Finance teams rarely question whether an investment looks promising. The real challenge comes when assumptions enter the model. Small changes in growth forecasts, operating costs, or discount rates can have a big impact on valuation results.
This is especially true in the UAE, where companies in logistics, real estate, and technology continue investing heavily in expansion and infrastructure. In the first half of 2025, the UAE attracted 613 greenfield FDI projects worth $5.42 billion (AED 19.90 billion), with Dubai accounting for $3.03 billion (AED 11.13 billion).
When capital deployment reaches this scale, investment decisions need structured valuation models. Discounted cash flow analysis helps finance teams estimate the present value of future cash flows and assess whether an investment is likely to generate real financial value.
In this article, you’ll explore how finance teams build DCF models, the assumptions that influence results, and how these models guide capital decisions in UAE businesses.
TL;DR Key Takeaways:
- Discounted Cash Flow Supports Major Capital Decisions: UAE finance teams rely on DCF models to evaluate acquisitions, infrastructure expansion, technology investments, and regional growth initiatives.
- DCF Models Depend on Operating Drivers: Free cash flow projections are built from operating profit, working capital changes, capital expenditure, and tax assumptions, not just revenue forecasts.
- Discount Rate Selection Shapes Valuation: Finance teams construct WACCs based on equity expectations, borrowing costs, capital structure, and sector-specific risk adjustments.

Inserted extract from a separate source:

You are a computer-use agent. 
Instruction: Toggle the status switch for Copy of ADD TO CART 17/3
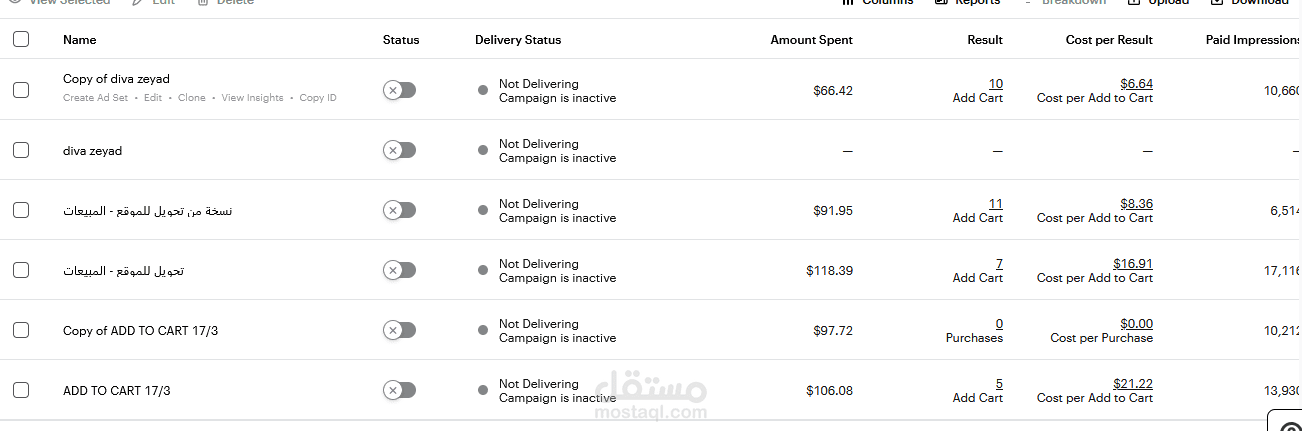point(399,330)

- Terminal Value Drives Most Valuations: Terminal value often represents 60–70% of total DCF valuation, making long-term growth assumptions critical.
- Reliable Financial Data Improves Forecast Accuracy: Platforms like Alaan help finance teams track operational spending in real time, improving the cost visibility and financial inputs used in DCF models.
How Finance Leaders Structure Discounted Cash Flow?
Across the UAE, DCF models guide evaluations of logistics, real estate, technology, and GCC market-entry projects. These capital-intensive investments demand close scrutiny of free cash flow, discount rates, and assumptions.

Investment committees focus on revenue growth, working capital, and terminal value, while finance teams run sensitivity analysis to see how small changes affect valuations.
Below are the core modelling decisions finance teams address when structuring a DCF model.
- Choosing Between FCFF and FCFE
Finance teams start by deciding whether to model Free Cash Flow to the Firm (FCFF) or Free Cash Flow to Equity (FCFE).
- FCFF: It measures cash flows available to all capital providers and is commonly used to estimate enterprise value, especially for acquisitions, infrastructure projects, or strategic expansions.
- FCFE: It focuses on cash flows available to shareholders after debt obligations and is often used to assess equity returns or shareholder value creation.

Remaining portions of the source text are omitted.